GREY2K Executive Director Carey Theil said Friday on MetroNews “Talkline” a coalition will be formed to urge the legislature to support the elimination of greyhound racing currently at Mardi Gras Casino in Cross Lanes and Wheeling Island Casino in Wheeling.
“This is our top focus. It’s going to be a lot fo groups on the ground, local groups, on the left and on the right who are going to fight for this and support it,” Theil said.
Southland Gaming, which operates the only track in Arkansas to offer dog racing, has announced it’s phasing it out. The move, which was approved by the Arkansas Racing Commission, leaves only five tracks nationwide, two in West Virginia, that currently operate with no mandate to scale back operations.
Theil said greyhound racing is not economically viable. He said at its peak it was generating $3.5 billion in revenue at more than 70 tracks in 19 states. He said competition from other forms of gambling and an increased awareness of the injuries and deaths suffered by greyhounds have caused many states to take a second look.
The greyhound racing industry in West Virginia is aided by $15 million it receives annually from other forms of gambling, a promise breeders have said made to them years ago. Theil said the money could be better used elsewhere.
“Dou want $15 million a year to go to subsidize an industry that is not economically viable, that’s causing a greyhound to die every 10 days on a West Virginia racetrack? Or do want $15 million to repair roads?” Thiel asked.
Delegate Shawn Fluharty, D-Ohio, bristles at the contention that greyhound racing is not economically viable. Fluharty referred to a WVU study in a Friday morning’s Facebook post in response to a column by MetroNews “Talkline” Host Hoppy Kercheval.
“There’s literally a study from WVU which provides an analysis on the economic impact of both greyhound and thoroughbred racing.
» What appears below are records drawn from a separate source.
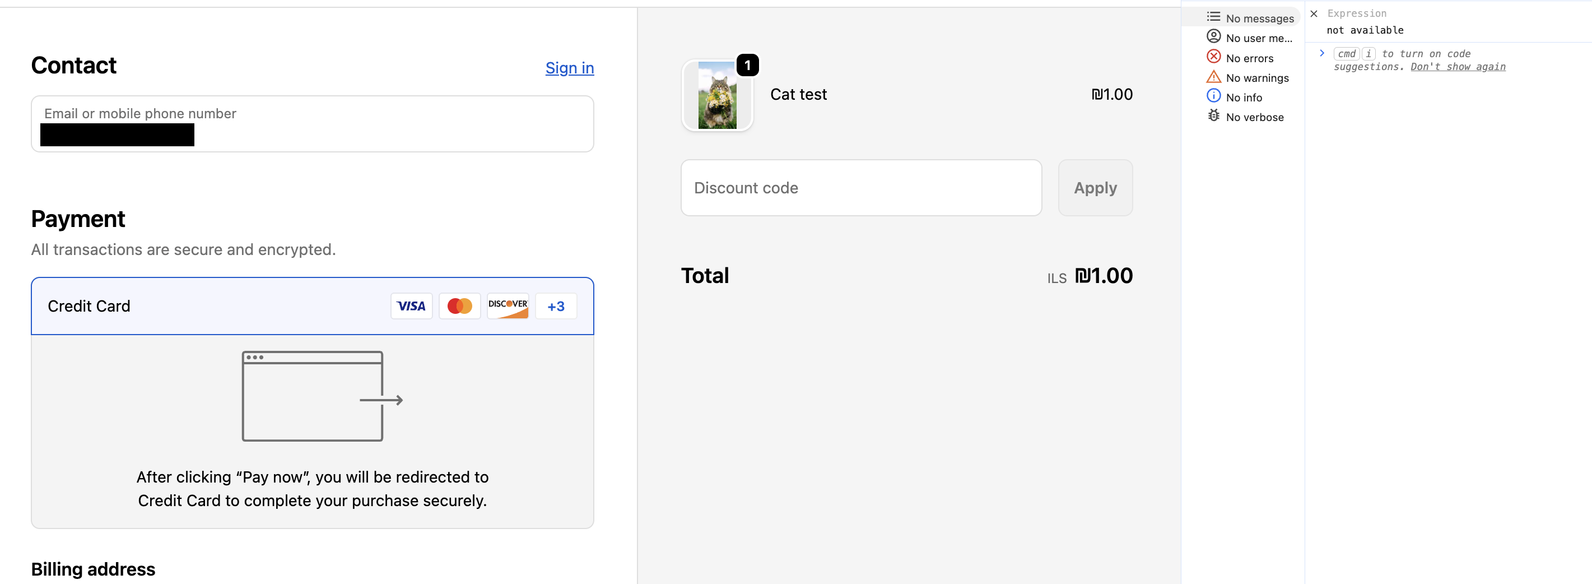The width and height of the screenshot is (1592, 584).
Task: Click the warnings triangle icon
Action: coord(1213,77)
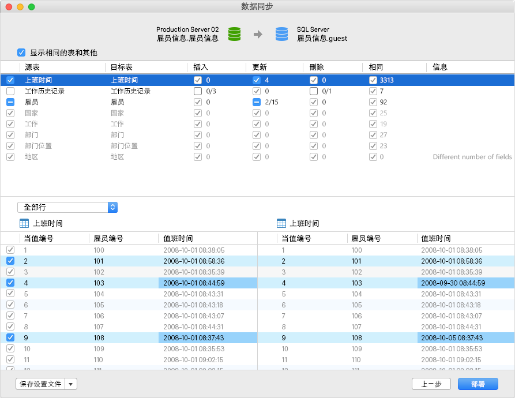Toggle the mixed-state checkbox for 雇员 table
This screenshot has height=398, width=515.
(x=10, y=102)
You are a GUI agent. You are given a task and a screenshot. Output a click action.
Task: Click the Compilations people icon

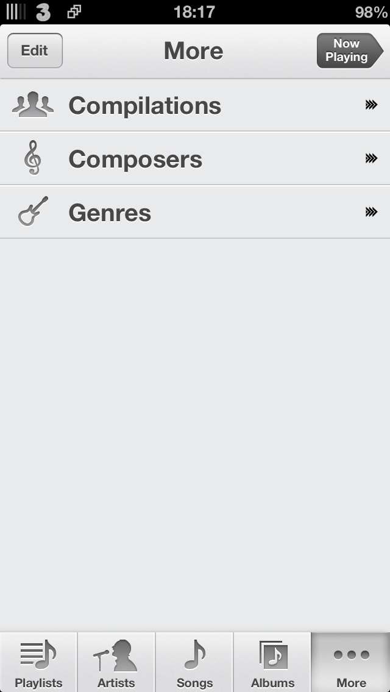pos(33,105)
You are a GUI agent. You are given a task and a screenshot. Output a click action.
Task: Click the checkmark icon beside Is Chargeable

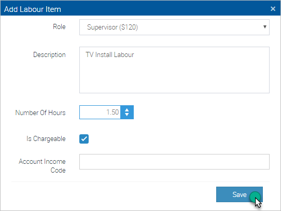(x=84, y=139)
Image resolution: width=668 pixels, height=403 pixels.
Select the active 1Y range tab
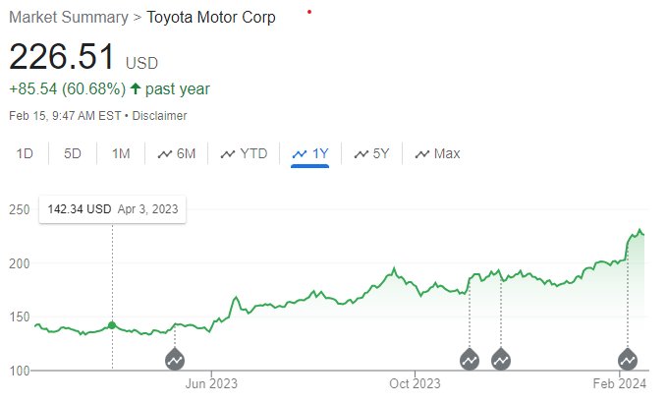click(309, 153)
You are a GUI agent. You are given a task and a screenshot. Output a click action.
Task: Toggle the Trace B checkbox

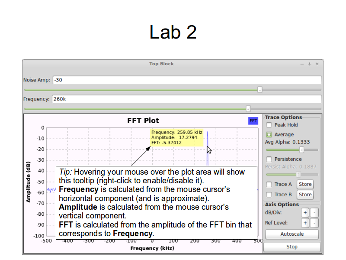[269, 195]
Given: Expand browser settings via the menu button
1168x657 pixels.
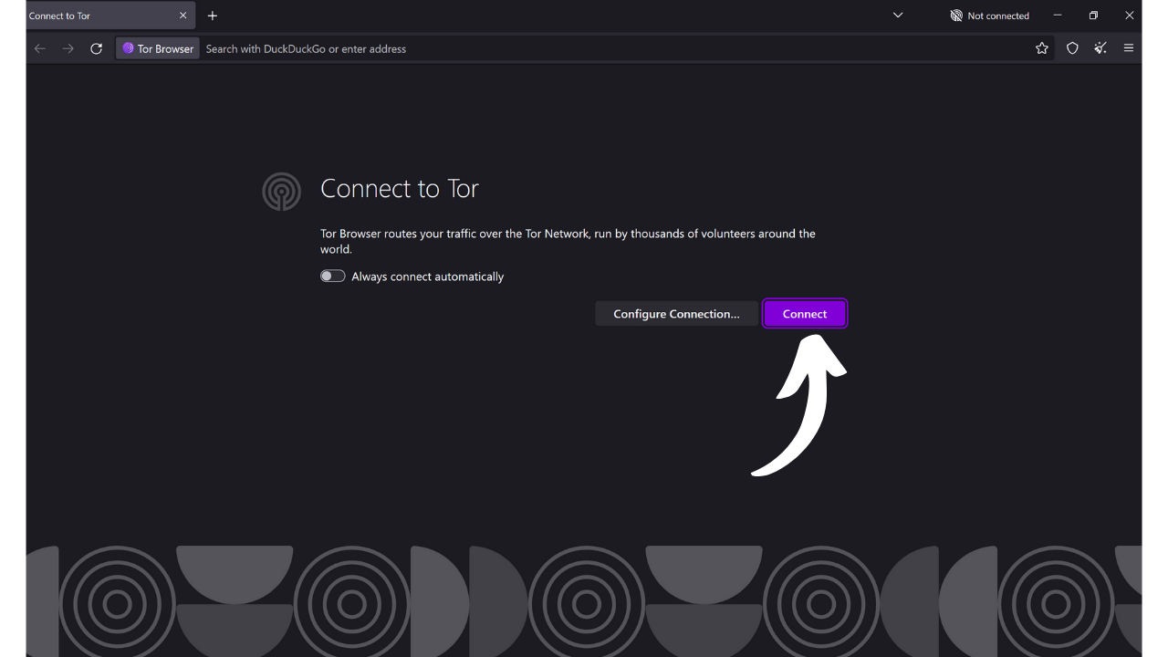Looking at the screenshot, I should click(1129, 48).
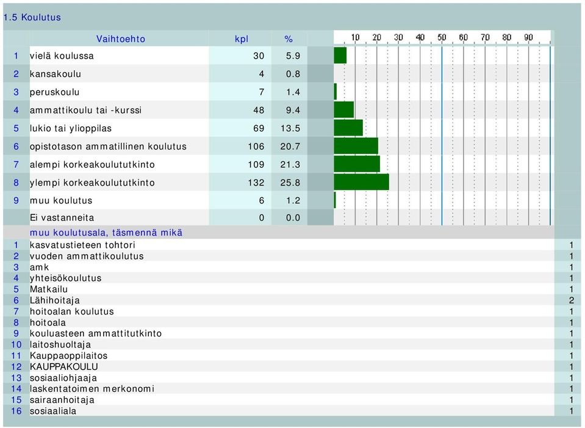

You basically accuse me of making up numbers so maybe grab a coffee, sit down, and actually read the report which states the greyhound industry is responsible for 1,700 jobs statewide, 1,100 of which are in Ohio County,” Fluharty wrote.
Fluharty added the state relies on both greyhound and thoroughbred racing.
“This includes city and county budgets as well as pensions for police officers and firemen in counties where the tracks aren’t even located. If you’re going to “report” on these industries at least get beyond the talking points of lobbyists and use actual facts so we all don’t have to scream “fake news” at you,” Fluharty said.
Senate President Mitch Carmichael, R-Jackson, made it clear in recent weeks where he stands on the issue.
“This is an industry that has come and gone,” Carmichael said on MetroNews Talkline. “It makes no sense for the taxpayers of this state to subsidize what amounts to, in my view, an inhumane activity.”
Gov. Jim Justice vetoed a bill in April 2017 that would have removed the state’s role in greyhound racing. Theil said Friday his group is confident it can now convince Justice to support the elimination.
“I think we’re going to have the votes in the Senate. I think we’re going to have the votes in the House. I think we can get the governor,” he said.
There have been several states that are eliminating greyhound racing by phasing it out. Theil said he would be open to such a move in West Virginia.
“In dog racing in Massachusetts, we included a 14-month phase out. The Florida constitutional amendment included a 26-month phase out. The Arkansas deal includes a 36-month phase out. I definitely think there’s a way you can get there,” Theil said.